The first says that Webpage <http://www.last.fm/user/ForgottenSound> has the nickname "ForgottenSound"; the second describes the maker of another webpage. foaf stands for Friend of a Friend. Confused? Don't worry. You don't need to know what they mean, you just need to analyize the graph. There were 317 files of 2GB each in the billion triple dataset. We uploaded them to Amazon's Web Services in S3, which took about two days, and there were many errors: only 251 uploaded correctly, for a total of about 550 GB of data. This is enough for us to play with. In this assignment, we will compute the out-degree sequence of the graph. The out-degree of a node is the number of edges leaving that node; the out-degree sequence is a scatter plot (x,y) where x is an outdegree, and y is the number of nodes with that out-degree; it is sometimes called the outdegree histogram.

You will access the following datasets in S3, through pig (using the LOAD command -- see example.pig). Also, please note the following:

Previously, Amazon EMR used the S3 Native FileSystem with the URI scheme, s3n. While this still works, we recommend that you use the s3 URI scheme for the best performance, security, and reliability.

In other words if s3n:// is giving you trouble, try the URI with s3:// instead.

1. Warmup Question: Compute the Out-Degree Histogram on cse344-test-file, or btc-2010-chunk-000

Using cse344-test-file (or the larger btc-2010-chunk-200), write a Pig script to compute the out-degree sequence.

For example, if the point (x,y)=(30, 372) were in your output, then it means that 372 subjects had exactly 30 outgoing edges. Recall that a triple is (subject, predicate, object); so to compute the outdegree, you want to first group by subject. Run your script on an AWS cluster and record the mapreduce jobs information (cluster size, # MapReduce jobs, runtimes, # reduce tasks per job).

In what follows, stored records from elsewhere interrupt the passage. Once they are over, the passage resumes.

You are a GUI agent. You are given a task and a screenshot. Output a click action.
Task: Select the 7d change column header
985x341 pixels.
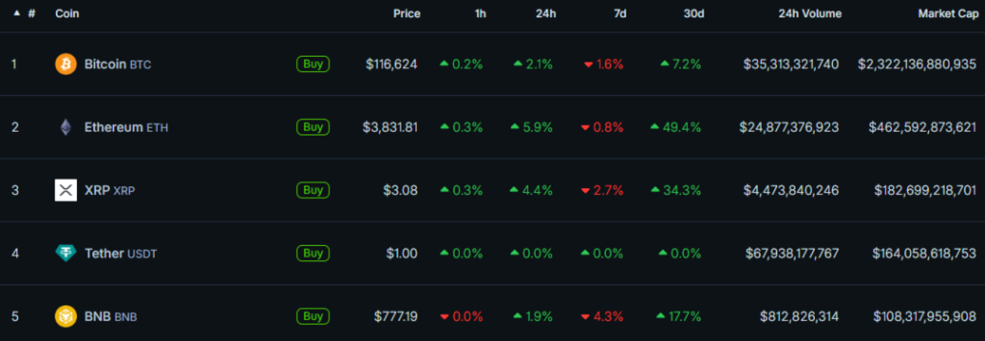click(x=618, y=14)
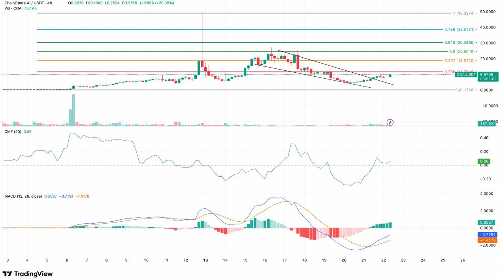
Task: Click date 20 on the time axis
Action: point(344,260)
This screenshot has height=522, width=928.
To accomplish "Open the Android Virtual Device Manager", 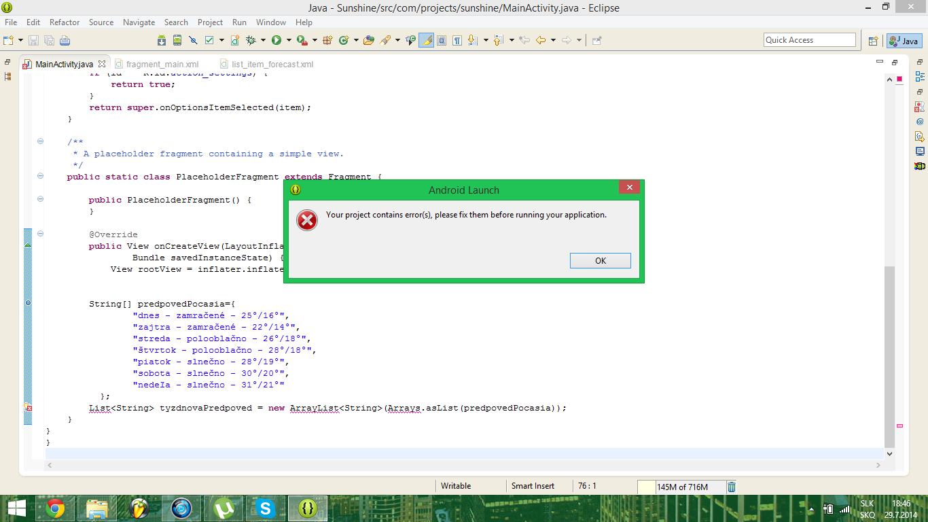I will click(177, 41).
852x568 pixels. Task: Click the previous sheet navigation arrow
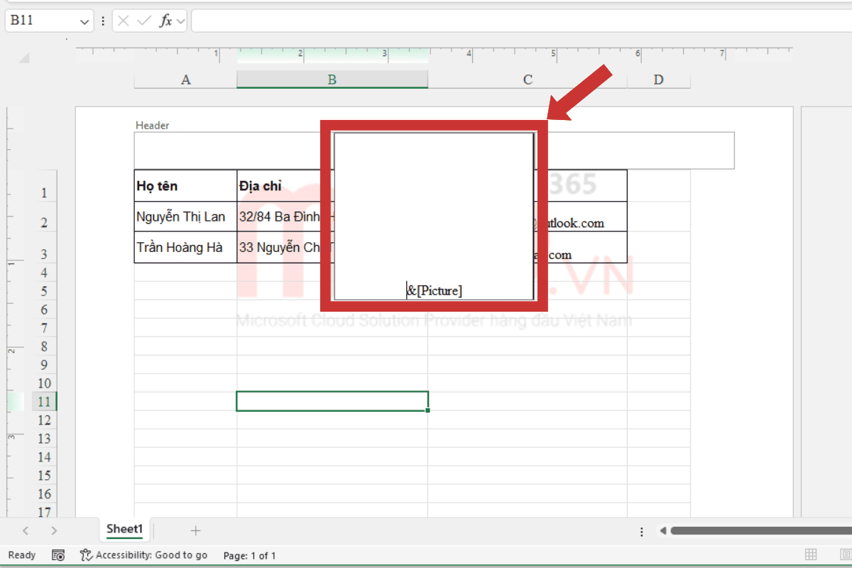[26, 530]
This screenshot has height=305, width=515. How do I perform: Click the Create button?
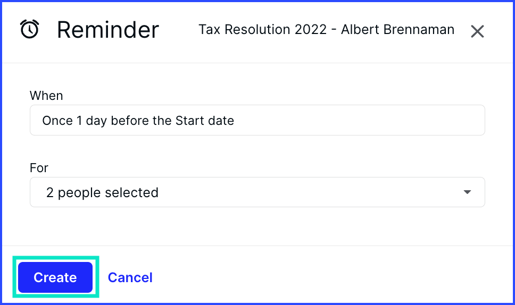55,277
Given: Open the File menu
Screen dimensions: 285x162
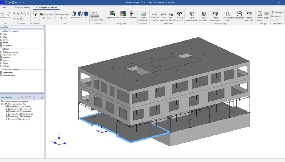Looking at the screenshot, I should (4, 7).
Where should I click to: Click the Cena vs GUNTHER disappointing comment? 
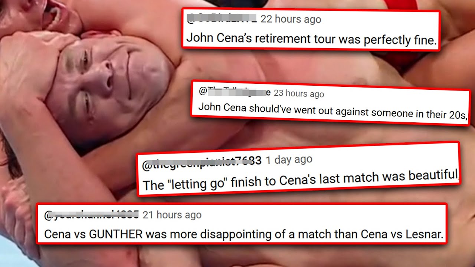coord(243,234)
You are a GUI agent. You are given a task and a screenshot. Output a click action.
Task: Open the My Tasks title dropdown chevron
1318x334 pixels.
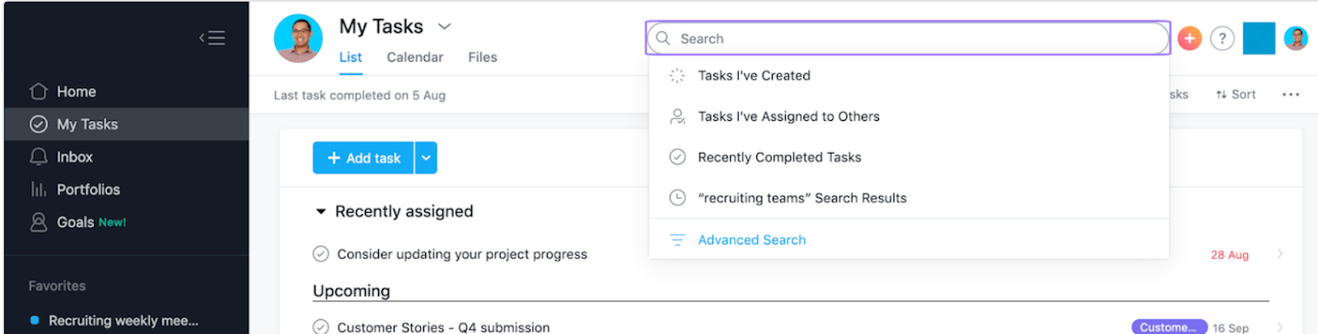tap(445, 26)
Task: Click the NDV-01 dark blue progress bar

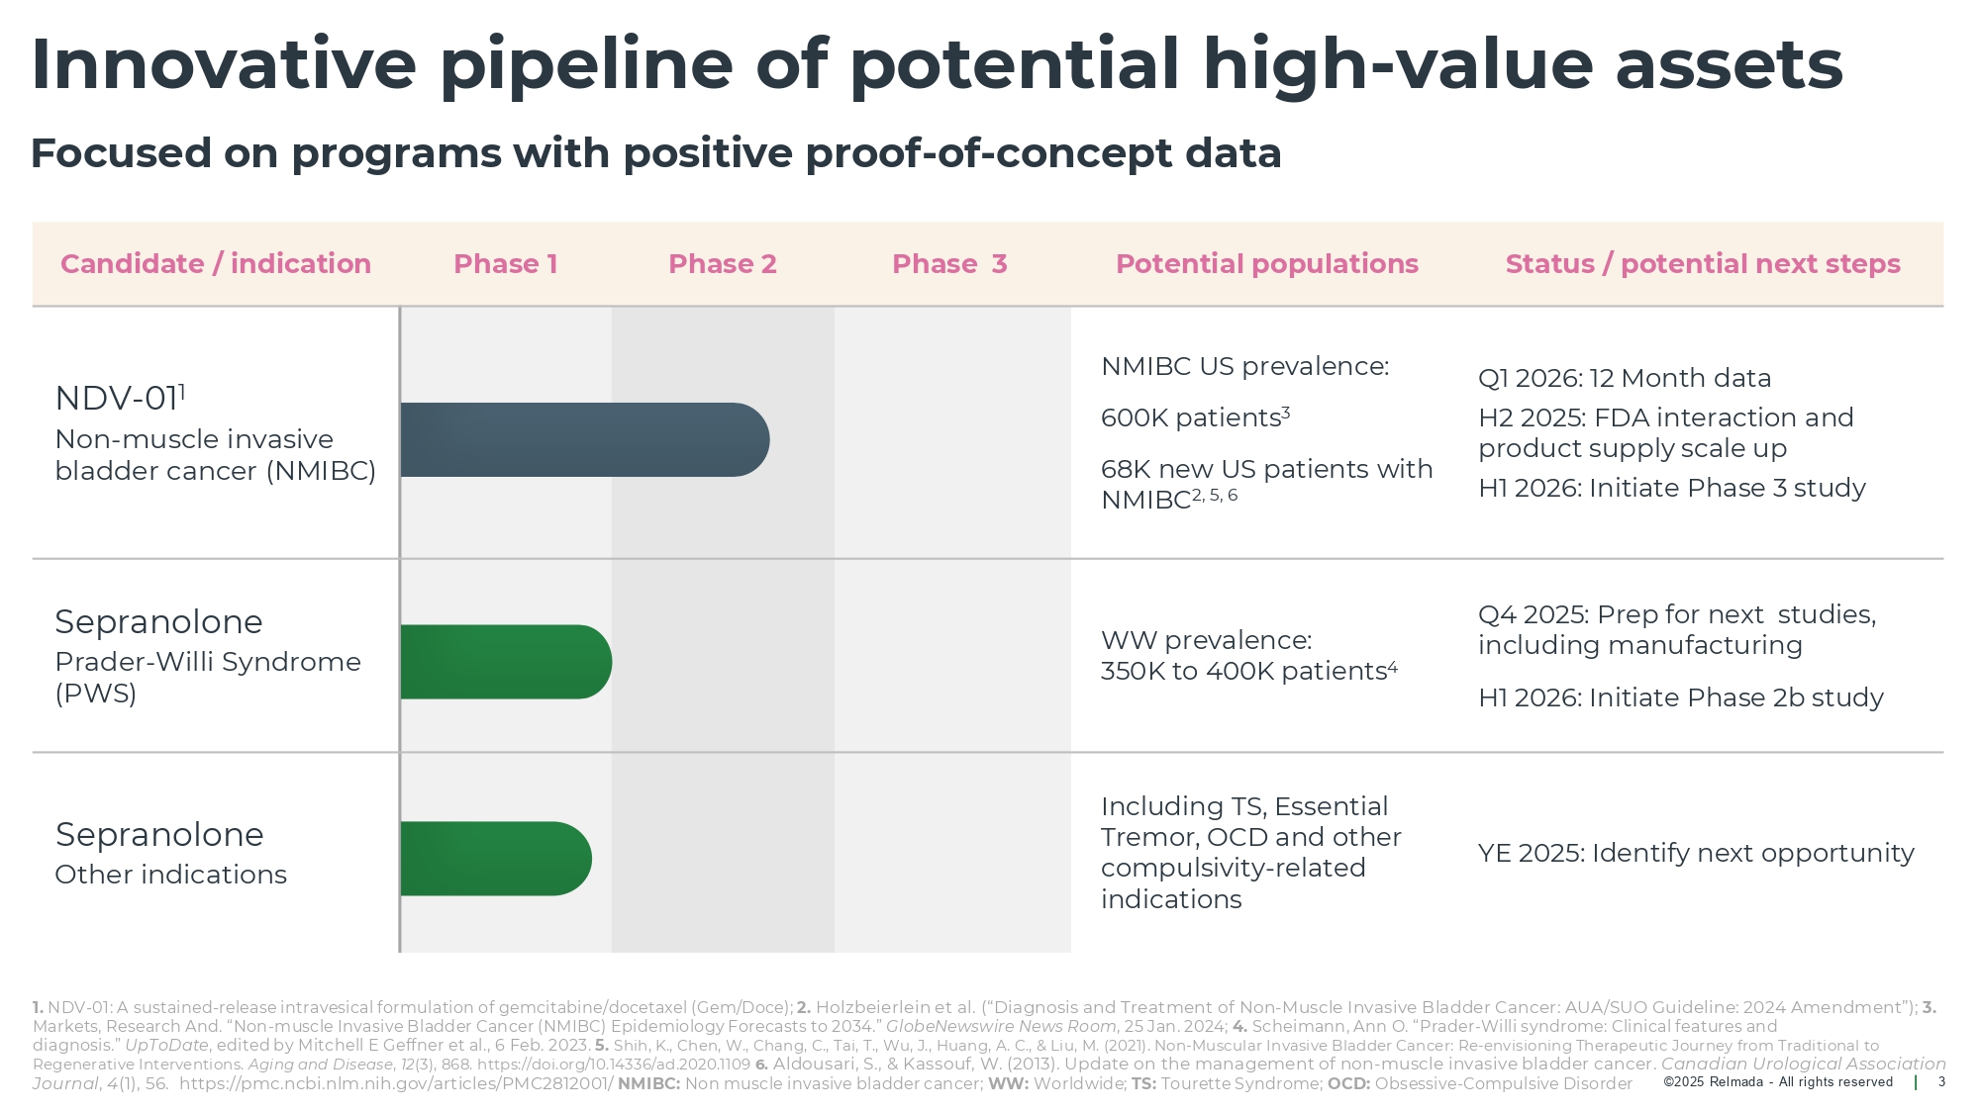Action: (x=584, y=440)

Copy the results to your local machine. Generate a log-log scatter-plot graph, using either Excel or Google Chart or OpenOffice or gnuplot etc to plot the histogram points. Save, and turn in, the plot in some image format, e.g., jpeg or png.

A few comments to help you get started:

What to turn in:

Nothing. This was a warmup step.

2: Compute a Histogram on the Entire Dataset

Compute the out-degree histogram in Question 1 on the entire 0.5TB dataset. Use 19 nodes: this is your maximum number allowed (since you are using one node for the master). For bigger clusters, you need to ask explicit permission form Amazon (don't bother...)

You need to modify the load instruction to:

raw = LOAD 's3://uw-cse344' USING TextLoader as (line:chararray);

Note: this query will take more than 4 hours to run (with a high variance!). Plan accordingly, and monitor carefully: if anything looks wrong, abort, fix, restart.

When you are done, appreciate how relatively quick and easy it was to analyze a 0.5TB graph!

What to turn in:

Run your program on the entire dataset (uw-cse344) and submit a hw3.tar.gz tarball with four files:

Hint 1: Use the job tracker to see the number of map and reduce tasks for your MapReduce jobs.

Hint 2: To see the schema for intermediate results, you can use Pig's interactive command line client grunt, which you can launch by running Pig without specifying an input script on the command line. When using grunt, a command that you may want to know about is describe. To see a list of other commands, type help.